Fun facts about Jack Lamabe:

-Jack was born in Farmingdale, NY and attended the University of Vermont before signing with the Phillies in 1956.

-Before his second pro season, he was granted minor league free agency and signed with the Pirates. He spent five years in their farm system before making the big league club in 1962 at age 24.

-In his first two major league games, the righty combined for eight innings of five-hit, one-run relief. He struck out five, walked two, and earned one save with only one day of rest in between the outings.

-As a rookie, Lamabe was 3-1 with 2 saves and a 2.88 ERA in 46 games as a Pirates reliever.

-The Red Sox acquired Jack along with Dick Stuart in an offseason trade and called upon the reliever 65 times in 1963 with a team-high 151.1 relief innings.
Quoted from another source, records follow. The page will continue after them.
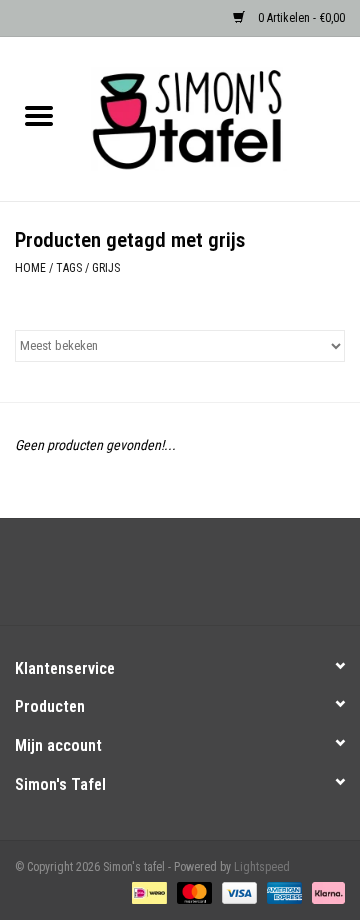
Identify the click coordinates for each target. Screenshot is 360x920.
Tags (69, 268)
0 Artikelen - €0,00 (300, 18)
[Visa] (237, 892)
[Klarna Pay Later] (325, 892)
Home (30, 268)
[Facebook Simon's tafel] (163, 579)
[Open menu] (39, 115)
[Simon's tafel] (219, 118)
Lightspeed (262, 867)
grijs (106, 268)
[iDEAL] (147, 892)
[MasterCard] (192, 892)
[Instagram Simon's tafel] (198, 579)
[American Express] (282, 892)
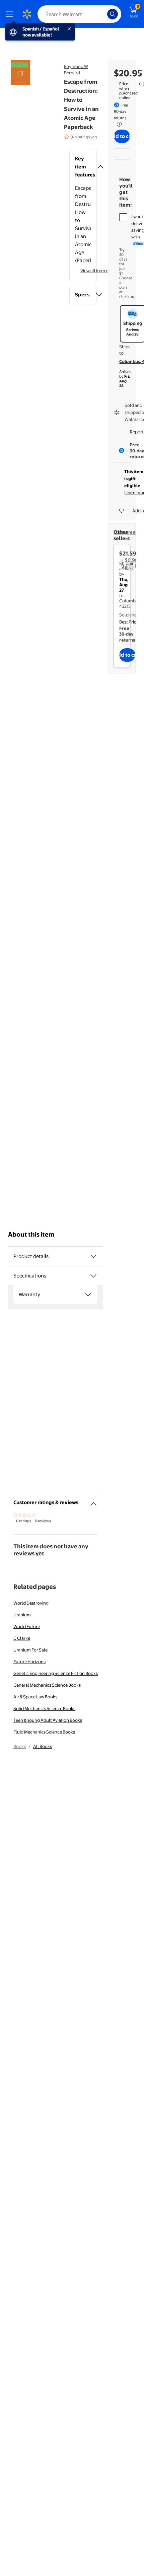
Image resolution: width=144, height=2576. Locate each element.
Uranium (22, 1614)
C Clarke (21, 1638)
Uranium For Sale (30, 1649)
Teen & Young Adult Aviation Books (47, 1720)
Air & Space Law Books (35, 1696)
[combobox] (79, 14)
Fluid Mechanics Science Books (44, 1732)
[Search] (112, 14)
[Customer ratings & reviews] (93, 1501)
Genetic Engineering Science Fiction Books (55, 1673)
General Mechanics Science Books (47, 1685)
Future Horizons (29, 1661)
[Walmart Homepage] (26, 14)
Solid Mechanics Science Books (44, 1708)
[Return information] (118, 124)
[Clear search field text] (104, 14)
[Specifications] (93, 1275)
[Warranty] (88, 1294)
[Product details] (93, 1256)
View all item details (99, 270)
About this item (31, 1234)
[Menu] (10, 14)
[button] (83, 166)
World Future (26, 1626)
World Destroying (31, 1603)
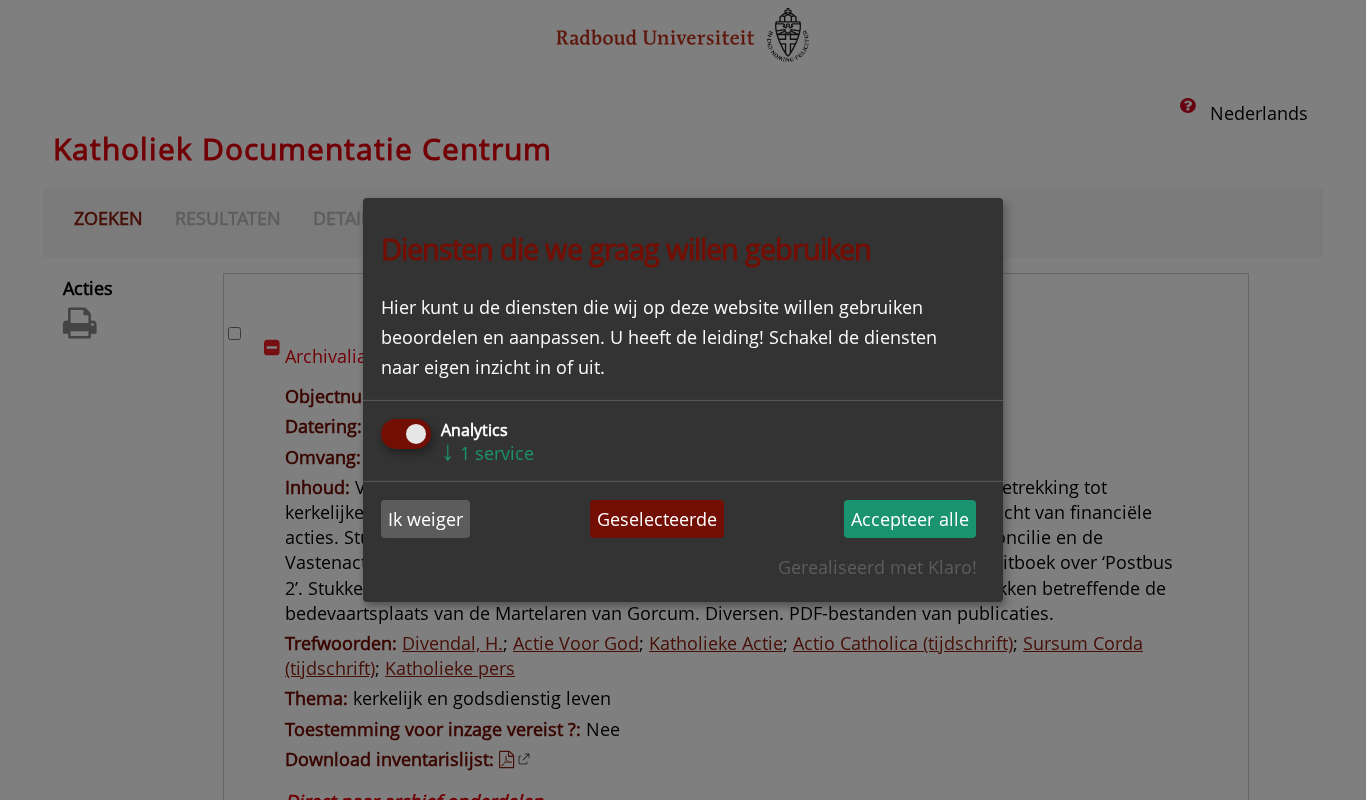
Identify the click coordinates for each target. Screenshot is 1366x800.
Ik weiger (425, 519)
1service (487, 453)
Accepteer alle (910, 519)
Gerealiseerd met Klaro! (877, 567)
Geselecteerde (657, 519)
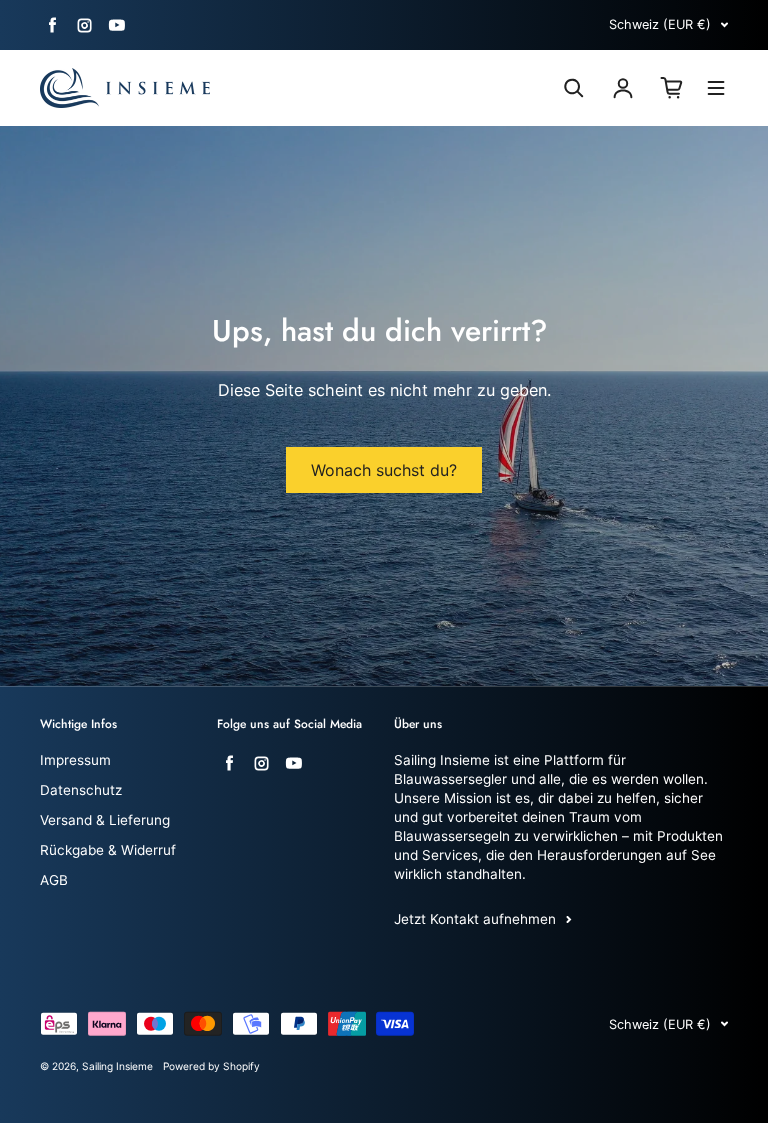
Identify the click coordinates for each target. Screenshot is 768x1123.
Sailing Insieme (117, 1066)
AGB (54, 880)
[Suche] (574, 88)
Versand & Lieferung (105, 820)
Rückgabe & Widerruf (108, 850)
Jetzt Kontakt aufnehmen (475, 919)
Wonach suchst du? (384, 470)
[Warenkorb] (672, 88)
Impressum (75, 760)
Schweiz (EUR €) (660, 24)
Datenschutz (81, 790)
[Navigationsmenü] (716, 90)
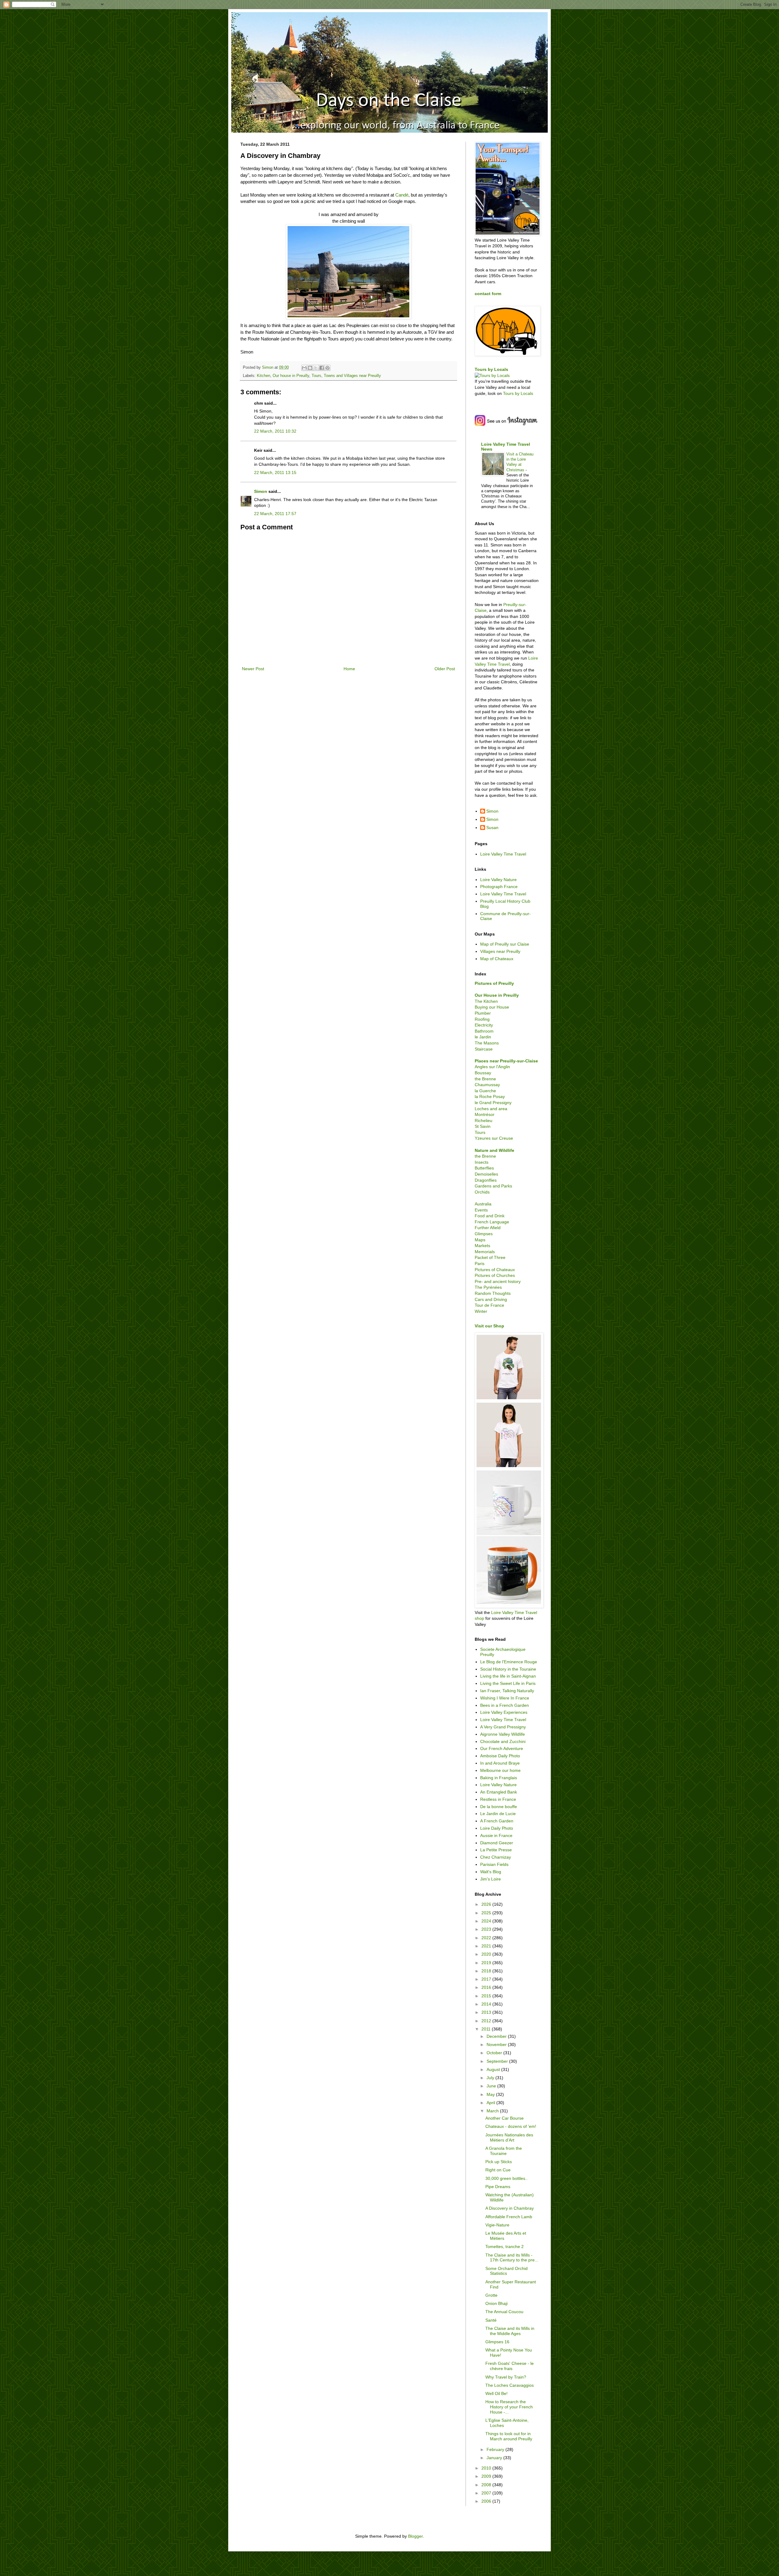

He posted a 7-4 record, 6 saves, and a 3.15 ERA.

-His career seemed to run off the rails in 1964-1965, as he combined to go 9-18 with a 6.06 ERA for the BoSox and Astros. He spent a portion of the 1964 season in the Boston rotation and was demoted to the minors in the following season.

-Jack righted himself with a 7-9 record and a 3.93 ERA in a swingman role with the White Sox in 1966. A year later, he pitched for three teams (White Sox, Mets, and Cardinals) and accumulated 5 saves, a 3.20 ERA, and a career-best 1.10 WHIP. He helped the Cardinals in their pennant drive by reeling off 27.1 consecutive scoreless innings from early August through early September. He relieved in three World Series games for the victorious Cardinals.

-Getting the starting nod against the Red Sox on May 30, 1966, he one-hit his former team in an 11-0 laugher. His potential no-hitter was spoiled by a Joe Foy single to lead off the eighth inning.

-He finished his career inauspiciously, putting up a 4.30 ERA in relief for the Cubs in 1968 and spending all of 1969 in AAA. In parts of seven big-league seasons he was 33-41 with 15 saves and a 4.24 ERA.

-Lamabe went on to coach collegiately at Jacksonville University (1974-1978) and Lousiana State University (1979-1983). He was LSU's first full-time baseball coach. The ex-pitcher died in December 2007 at age 71.

#88 Jack Lamabe (back)


  1. Although he had an up and down career, at least he got a ring.

  2. Matt - True. Ernie Banks can't say the same.